Tras el desastre de Annual en
julio de 1921 y el subsiguiente de Monte Arruit en el mismo año, se produjo una
gran controversia en España. Aquellos reveses militares que, según los más
optimistas, concluyeron con más de
13.000 muertos entre las tropas, pusieron a la potencia colonial española en
entredicho. Las pérdidas en material bélico se estimaron en alrededor de 20.000
fusiles, 400 ametralladoras y 120 cañones. Los equipamientos e inversiones
nacionales en el norte de Marruecos se perdieron en cuestión de días.
El efecto sobre la nación fue desmoralizador y humillante. Pues, aparte
de la derrota, no dejaron los periódicos de resaltar las acciones más macabras
y generalizadas de los rebeldes cabileños: no respetar rendiciones, no hacer
prisioneros, decapitar, castrar y descuartizar a los soldados y dejar sus
restos momificarse al sol o ser pasto de las alimañas.
Militarmente, el que una nación europea fuera incapaz de mantener en
paz el territorio que se le había encomendado como Protectorado y, lo que era
más, que su ejército regular hubiese sido derrotado por las tribus de los
rifeños insurgentes, suponía un descrédito y una deshonra ante la comunidad
internacional. Un incipiente poder indígena, haciendo recular al ejército de un
país que aún se creía una potencia, no era concebible ni aceptable.
Hubo vehementes diatribas sobre si seguir con aquella guerra o
abandonar la empresa. Pero, quizás por orgullo patrio, quizás por vergüenza,
quizás por cumplir con la misión internacionalmente aceptada y recobrar el
prestigio, se decidió continuar con la labor en el Protectorado.

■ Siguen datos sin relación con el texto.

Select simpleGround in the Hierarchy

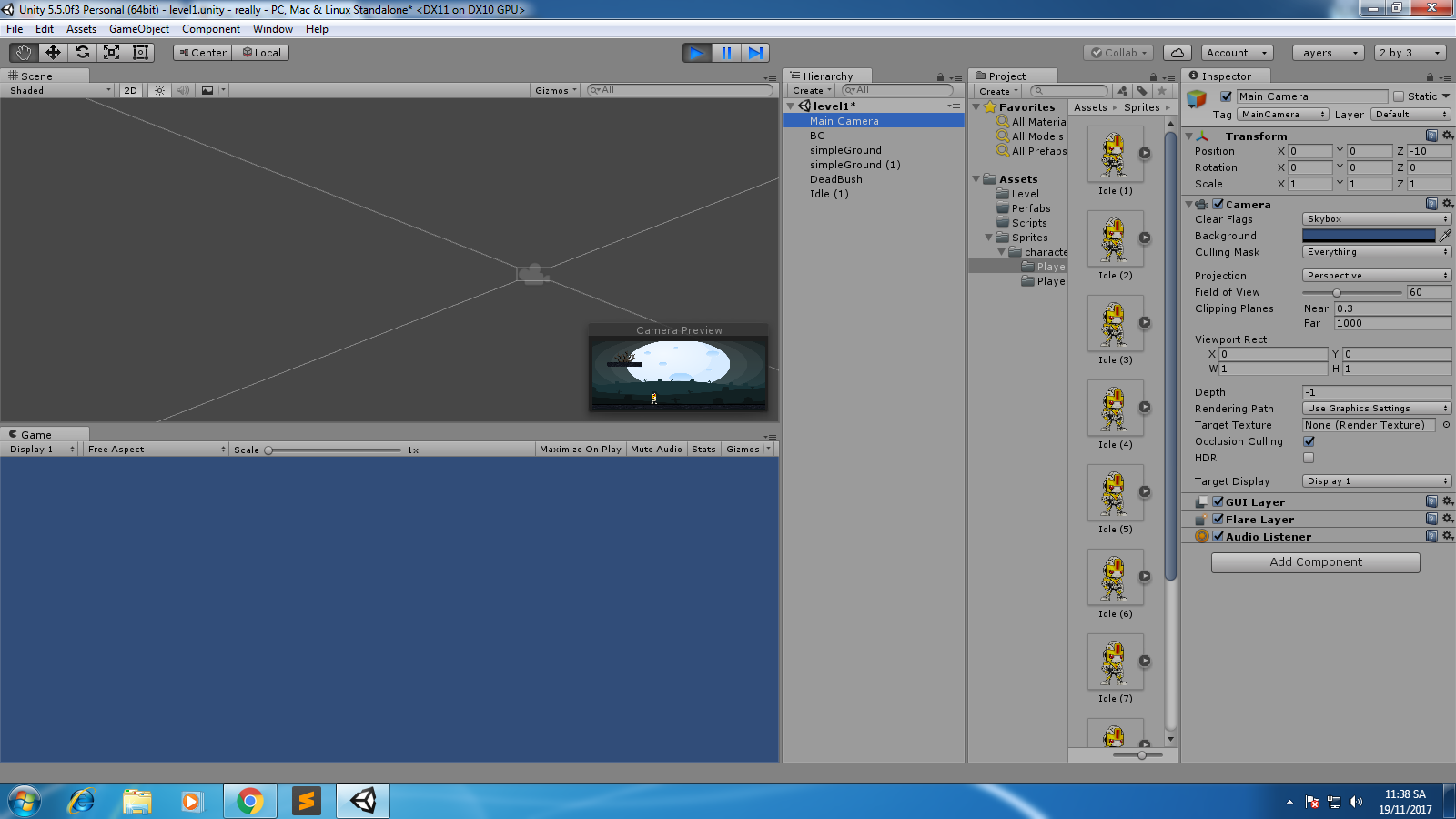pos(845,150)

Pero, en algunos casos, salvaguardar la honra y actuar con pundonor, conlleva
unos grandes dispendios económicos. De modo que, una vez decidida la
continuación de la labor civilizadora de España en el Protectorado, se requirió
un gran esfuerzo económico. En casi todos los ámbitos se produjo una gran
actividad. El flete de barcos para tropas, pertrechos y todo tipo de materiales
incrementó el auge de algunas compañías navieras. Los recursos militares
y, en general, toda la intendencia en el Protectorado hubo de multiplicarse.
Todo tipo de medios para la explotación de los recursos se pusieron en marcha: concesiones
ferroviarias y viales, industria del armamento, empresas eléctricas y de la
construcción y, en general, todo tipo de monopolios tanto industriales como comerciales.
El capitalismo industrial y
financiero del País Vasco, la poderosa industria catalana y los capitales de la
banca madrileña se mostraron los agentes más decididos a involucrarse en
aquella aventura colonial en defensa del prestigio de España y en pro de la
civilización y modernización del Protectorado. A ellos se unieron también una
gran variedad de modestos intermediarios en los puertos andaluces y levantinos
y en otras empresas menores.
Y de este modo el utópico celo
colonialista, que se desplegaba en las salas de banderas de los cuarteles y en
las redacciones de los periódicos, fue alimentado y sostenido por unos
intereses económicos mucho más reales.
Aun así, muchos pensaron que el negocio
más seguro del Protectorado terminó por ser el abastecimiento del ejército
colonial y el del conjunto de población española que subsiguientemente se
asentó en las principales ciudades.
Cierto o no, fue en esta tesitura
cuando el ingeniero Zarrúa fue enviado a Marruecos. Las industrias que estaban
dispuestas a proporcionar todos los medios necesarios para que España cumpliera
su misión colonizadora con éxito, le mandaron como delegado.